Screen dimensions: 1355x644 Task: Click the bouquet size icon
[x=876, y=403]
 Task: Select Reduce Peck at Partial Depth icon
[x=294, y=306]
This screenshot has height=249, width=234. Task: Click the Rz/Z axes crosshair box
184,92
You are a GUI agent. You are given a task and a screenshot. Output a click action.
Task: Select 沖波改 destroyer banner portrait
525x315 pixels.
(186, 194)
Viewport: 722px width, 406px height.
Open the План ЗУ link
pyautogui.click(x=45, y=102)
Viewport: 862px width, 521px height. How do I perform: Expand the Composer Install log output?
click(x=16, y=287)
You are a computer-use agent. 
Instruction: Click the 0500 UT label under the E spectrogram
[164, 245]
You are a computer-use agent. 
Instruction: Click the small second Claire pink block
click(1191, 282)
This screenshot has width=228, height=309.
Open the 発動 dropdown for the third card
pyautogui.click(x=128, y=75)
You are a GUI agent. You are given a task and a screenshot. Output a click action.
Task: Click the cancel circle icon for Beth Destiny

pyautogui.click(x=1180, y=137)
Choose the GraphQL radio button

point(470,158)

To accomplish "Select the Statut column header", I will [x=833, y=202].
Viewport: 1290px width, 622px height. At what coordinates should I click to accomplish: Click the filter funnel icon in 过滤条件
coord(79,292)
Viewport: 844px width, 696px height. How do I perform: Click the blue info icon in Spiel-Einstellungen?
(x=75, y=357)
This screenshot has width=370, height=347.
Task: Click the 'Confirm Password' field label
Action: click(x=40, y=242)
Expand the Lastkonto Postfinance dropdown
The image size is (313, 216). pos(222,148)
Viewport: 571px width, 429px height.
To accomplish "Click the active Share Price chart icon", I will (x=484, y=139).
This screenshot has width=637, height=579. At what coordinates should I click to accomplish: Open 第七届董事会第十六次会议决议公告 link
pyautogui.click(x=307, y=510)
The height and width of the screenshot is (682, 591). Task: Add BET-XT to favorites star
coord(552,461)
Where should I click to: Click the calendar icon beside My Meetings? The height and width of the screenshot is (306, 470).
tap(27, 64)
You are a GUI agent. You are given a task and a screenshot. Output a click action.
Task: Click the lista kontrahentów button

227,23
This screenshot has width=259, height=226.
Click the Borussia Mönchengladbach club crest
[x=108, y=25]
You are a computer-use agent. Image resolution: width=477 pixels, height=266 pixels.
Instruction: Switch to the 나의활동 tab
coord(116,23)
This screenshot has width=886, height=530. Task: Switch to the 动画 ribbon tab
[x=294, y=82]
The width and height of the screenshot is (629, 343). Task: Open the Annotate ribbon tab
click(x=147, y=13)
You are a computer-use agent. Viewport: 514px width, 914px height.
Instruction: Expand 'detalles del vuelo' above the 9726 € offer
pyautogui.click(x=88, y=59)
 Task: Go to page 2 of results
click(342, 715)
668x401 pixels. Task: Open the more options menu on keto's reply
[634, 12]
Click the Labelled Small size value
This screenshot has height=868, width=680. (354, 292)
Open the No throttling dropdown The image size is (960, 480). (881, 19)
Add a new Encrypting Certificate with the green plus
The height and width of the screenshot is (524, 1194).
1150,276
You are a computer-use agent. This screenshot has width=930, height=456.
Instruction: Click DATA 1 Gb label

_ _ _ _ _ _ _

# WHAT THIS TASK INVOLVES
Above are several records. Count the lines among them that contain "computer" and give only the total.

# EXPECTED OUTPUT
5